◆ ASSIGNMENT:
Scan the lines below and report each one containing "légales" by copying it.

>>>

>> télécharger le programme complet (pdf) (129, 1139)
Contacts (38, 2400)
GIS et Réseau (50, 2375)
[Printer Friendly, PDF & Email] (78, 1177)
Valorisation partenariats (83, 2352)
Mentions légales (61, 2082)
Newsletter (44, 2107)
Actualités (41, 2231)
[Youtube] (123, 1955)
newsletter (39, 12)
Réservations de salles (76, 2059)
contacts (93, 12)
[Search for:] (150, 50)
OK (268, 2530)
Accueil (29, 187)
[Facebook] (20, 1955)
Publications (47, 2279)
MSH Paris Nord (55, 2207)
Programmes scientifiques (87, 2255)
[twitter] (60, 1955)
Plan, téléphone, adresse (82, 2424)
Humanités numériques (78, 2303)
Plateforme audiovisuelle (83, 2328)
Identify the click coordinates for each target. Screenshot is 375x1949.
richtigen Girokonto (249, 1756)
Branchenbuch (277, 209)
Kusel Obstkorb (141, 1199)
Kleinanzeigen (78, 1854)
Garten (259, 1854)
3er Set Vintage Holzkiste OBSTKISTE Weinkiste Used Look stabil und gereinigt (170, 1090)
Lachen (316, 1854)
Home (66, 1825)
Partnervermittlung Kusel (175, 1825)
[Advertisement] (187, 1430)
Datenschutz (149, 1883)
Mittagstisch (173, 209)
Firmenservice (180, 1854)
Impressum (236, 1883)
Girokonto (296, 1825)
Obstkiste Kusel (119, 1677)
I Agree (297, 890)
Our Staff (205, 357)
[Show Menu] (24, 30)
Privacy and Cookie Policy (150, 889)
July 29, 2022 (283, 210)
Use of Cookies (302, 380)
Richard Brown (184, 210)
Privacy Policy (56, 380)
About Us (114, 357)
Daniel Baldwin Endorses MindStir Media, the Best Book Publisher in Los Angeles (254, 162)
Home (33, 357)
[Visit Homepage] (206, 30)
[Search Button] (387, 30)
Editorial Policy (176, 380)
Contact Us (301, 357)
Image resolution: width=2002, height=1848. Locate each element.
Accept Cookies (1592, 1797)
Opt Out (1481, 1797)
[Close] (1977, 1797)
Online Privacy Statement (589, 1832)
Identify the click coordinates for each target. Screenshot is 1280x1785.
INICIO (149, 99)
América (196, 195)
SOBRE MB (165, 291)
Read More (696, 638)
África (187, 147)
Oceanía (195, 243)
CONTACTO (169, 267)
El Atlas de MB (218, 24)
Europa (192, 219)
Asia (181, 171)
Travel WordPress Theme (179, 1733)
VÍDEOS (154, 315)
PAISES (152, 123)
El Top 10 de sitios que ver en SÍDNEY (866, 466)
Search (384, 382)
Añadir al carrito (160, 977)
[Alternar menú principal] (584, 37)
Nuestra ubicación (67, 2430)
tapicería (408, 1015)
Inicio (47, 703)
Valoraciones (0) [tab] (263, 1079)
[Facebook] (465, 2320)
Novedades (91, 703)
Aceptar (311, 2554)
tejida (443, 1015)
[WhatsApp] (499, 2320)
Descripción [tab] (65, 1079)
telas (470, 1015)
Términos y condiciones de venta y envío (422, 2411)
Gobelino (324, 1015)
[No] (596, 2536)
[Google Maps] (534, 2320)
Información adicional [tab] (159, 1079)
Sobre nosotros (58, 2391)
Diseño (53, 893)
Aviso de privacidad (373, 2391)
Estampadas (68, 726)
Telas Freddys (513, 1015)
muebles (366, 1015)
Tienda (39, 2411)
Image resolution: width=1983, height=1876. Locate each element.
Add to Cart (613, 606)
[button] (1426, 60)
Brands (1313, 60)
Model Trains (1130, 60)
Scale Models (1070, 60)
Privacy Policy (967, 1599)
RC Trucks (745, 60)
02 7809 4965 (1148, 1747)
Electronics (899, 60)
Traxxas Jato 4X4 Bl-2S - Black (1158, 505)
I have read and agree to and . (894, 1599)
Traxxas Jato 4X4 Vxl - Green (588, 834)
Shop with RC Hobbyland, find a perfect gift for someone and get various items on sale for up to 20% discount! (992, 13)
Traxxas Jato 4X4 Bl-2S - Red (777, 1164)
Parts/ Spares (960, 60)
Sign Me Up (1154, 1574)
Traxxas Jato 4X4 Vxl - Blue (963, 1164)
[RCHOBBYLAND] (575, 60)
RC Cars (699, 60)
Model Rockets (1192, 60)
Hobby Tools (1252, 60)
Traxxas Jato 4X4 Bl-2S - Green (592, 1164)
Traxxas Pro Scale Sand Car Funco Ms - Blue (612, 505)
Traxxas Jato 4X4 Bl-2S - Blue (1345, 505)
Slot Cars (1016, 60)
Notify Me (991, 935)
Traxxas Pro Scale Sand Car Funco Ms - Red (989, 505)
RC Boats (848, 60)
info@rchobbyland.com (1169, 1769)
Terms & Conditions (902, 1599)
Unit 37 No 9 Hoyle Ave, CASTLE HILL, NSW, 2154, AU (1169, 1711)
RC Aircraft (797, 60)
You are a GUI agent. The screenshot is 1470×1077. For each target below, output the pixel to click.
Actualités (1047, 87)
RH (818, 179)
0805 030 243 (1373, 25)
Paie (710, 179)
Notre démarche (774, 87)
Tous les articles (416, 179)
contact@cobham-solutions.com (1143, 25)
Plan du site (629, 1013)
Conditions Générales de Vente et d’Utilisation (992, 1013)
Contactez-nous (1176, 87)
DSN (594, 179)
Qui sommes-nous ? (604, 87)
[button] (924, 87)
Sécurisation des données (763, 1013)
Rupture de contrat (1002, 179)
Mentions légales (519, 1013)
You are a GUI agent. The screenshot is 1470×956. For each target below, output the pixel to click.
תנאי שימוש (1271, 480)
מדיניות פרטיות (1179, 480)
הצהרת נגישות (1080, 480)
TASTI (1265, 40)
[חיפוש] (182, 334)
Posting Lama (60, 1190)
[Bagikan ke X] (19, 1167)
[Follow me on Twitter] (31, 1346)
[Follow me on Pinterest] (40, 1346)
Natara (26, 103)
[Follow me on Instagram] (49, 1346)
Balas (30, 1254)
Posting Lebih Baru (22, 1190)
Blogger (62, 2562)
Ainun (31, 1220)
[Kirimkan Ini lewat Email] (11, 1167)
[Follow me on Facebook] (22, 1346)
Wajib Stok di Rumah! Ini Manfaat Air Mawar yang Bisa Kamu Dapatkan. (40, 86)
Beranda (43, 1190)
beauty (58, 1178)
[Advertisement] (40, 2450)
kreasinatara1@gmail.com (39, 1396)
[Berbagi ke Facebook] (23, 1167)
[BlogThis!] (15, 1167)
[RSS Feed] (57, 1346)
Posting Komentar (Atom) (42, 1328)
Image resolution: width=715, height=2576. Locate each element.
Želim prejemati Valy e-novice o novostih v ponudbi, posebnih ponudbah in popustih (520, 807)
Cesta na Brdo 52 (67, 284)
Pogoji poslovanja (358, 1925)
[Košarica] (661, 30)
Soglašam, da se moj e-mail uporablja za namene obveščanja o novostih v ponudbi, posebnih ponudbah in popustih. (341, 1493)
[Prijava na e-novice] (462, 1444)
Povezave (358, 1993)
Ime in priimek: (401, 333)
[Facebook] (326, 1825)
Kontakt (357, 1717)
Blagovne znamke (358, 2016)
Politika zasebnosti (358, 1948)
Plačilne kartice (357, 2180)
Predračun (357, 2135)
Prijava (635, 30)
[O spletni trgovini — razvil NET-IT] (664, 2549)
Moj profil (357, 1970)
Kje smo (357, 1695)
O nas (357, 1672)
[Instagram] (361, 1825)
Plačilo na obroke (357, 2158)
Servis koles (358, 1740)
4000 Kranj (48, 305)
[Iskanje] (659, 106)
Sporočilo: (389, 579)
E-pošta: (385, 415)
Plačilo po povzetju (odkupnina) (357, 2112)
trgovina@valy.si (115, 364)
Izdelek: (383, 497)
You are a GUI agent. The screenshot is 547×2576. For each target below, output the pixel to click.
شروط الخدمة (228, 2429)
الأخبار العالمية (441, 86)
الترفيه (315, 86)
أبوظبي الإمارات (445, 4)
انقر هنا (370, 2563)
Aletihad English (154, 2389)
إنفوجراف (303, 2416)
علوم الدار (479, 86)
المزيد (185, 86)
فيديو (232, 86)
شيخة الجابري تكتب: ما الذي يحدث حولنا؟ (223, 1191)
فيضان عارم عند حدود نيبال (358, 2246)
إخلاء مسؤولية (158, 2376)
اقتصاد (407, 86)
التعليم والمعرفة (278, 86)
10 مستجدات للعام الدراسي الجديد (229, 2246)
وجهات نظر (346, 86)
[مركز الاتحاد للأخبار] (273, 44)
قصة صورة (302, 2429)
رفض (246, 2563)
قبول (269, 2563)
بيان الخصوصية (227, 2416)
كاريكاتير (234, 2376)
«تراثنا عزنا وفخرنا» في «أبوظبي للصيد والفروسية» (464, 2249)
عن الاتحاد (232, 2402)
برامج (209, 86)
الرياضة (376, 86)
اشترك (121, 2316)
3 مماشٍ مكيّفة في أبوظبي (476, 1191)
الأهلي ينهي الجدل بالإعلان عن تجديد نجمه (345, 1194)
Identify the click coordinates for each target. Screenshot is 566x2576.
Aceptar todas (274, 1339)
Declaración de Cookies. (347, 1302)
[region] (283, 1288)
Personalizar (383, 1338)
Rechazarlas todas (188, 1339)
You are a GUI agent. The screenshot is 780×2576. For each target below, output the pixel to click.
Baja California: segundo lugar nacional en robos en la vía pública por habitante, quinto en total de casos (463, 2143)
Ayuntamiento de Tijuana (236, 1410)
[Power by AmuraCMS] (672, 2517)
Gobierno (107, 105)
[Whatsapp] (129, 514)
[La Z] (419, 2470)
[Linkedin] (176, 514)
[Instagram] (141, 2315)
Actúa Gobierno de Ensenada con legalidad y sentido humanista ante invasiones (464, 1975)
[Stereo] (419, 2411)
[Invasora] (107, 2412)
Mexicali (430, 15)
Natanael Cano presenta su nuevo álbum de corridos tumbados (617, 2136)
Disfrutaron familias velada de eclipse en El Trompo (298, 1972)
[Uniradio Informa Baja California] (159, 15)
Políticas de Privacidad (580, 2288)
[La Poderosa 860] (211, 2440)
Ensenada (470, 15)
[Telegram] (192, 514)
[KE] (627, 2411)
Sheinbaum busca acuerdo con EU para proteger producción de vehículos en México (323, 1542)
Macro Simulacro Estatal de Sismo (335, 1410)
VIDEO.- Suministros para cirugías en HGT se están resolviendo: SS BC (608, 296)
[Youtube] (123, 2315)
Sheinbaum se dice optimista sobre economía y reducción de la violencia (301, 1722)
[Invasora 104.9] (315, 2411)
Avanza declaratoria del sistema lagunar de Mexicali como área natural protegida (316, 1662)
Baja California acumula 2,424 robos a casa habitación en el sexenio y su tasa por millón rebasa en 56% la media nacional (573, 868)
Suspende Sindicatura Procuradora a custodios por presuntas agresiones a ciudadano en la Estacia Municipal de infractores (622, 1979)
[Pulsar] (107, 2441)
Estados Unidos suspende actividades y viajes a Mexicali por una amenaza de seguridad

<<<

◆ SOLUTION TO THIS EXERCISE:
Mentions légales (61, 2082)
Mentions légales (519, 1013)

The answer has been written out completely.